What are the differences between the Permission Settings and Filter Display Settings?

We do understand that there is confusion between Permission Settings and Filter Display Settings since you can use Filter Display Settings to hard-set certain values to your dashboard viewers and function the same as permission.

However, these 2 settings serve 2 totally different intentions:

  • Permission settings allow users to apply data access restriction (at dataset level). This is very strict, you should use this when you want to restrict data access.
  • Filter display settings only help you to override the default filter values of your dashboard. Your viewers can still change the values to see more data.

When the Permission is set, it's also applied to the related filters. For example, your dashboard has countries. If you set the RLP for country_name to Vietnam, your country filter will only show the value Vietnam and it will return no value if you try to change the filter value to another value other than Vietnam.

Filter vs Permission

Furthermore, please note that hiding the filter display ("hidden": true) will only make your dashboard nicer and cleaner.
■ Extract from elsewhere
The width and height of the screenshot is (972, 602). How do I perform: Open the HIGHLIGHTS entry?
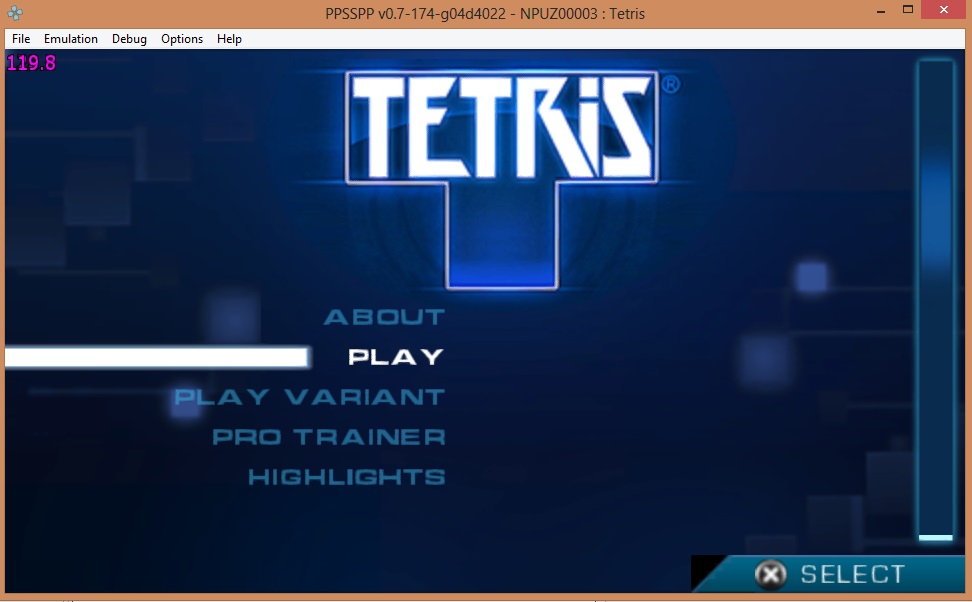tap(346, 477)
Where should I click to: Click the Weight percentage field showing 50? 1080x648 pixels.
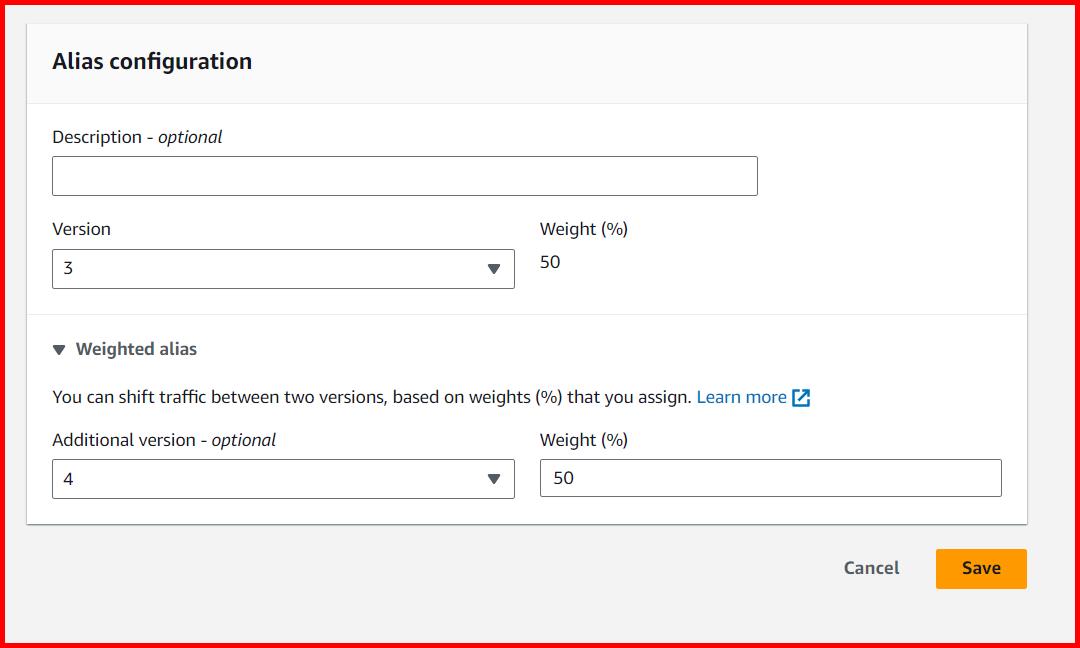pyautogui.click(x=770, y=478)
It should not be used to restrict data scope

Why so complicated, all this JWT and extra code?

Our Embedded feature is designed for use cases where our clients want to embed a dashboard into their own application, where when each of their customers log in they will see different data, i.e a restaurant ordering SaaS system will use Holistics Embedded to provide analytics to their individual restaurant customers, where each restaurant only sees data related to their own restaurant.

Since cross-customer data security is important, there is a need for the extra work required to ensure encryption is properly set up.

In short, the additional coding effort is there to ensure:

  • Multi-tenancy data permission: Making sure each of your customers will see data related to themselves only.
  • The URL will expire at some point in the future, preventing anyone having access to the URL to pull the data.

InvalidAuthenticityToken error

Sometimes you'll receive this error: ActionController::InvalidAuthenticityToken

There are 2 reasons

  • Make sure your site has https
  • Enable 3rd-party cookies in your browsers

Access defined for localStorage

Uncaught SecurityError: Failed to read the 'localStorage' property from 'Window': Access is denied for this document

If you have an issue showing the embed, please check browser's console log for the error:

  1. Please open Chrome settings, type "third" in the search box, click the Content Settings button and view the fourth item under Cookies.
  2. Make sure that the option Block third-party cookies and site data is unchecked.

If this setting is checked, third-party scripts cookies are disallowed and access to localStorage may result in thrown SecurityError exceptions.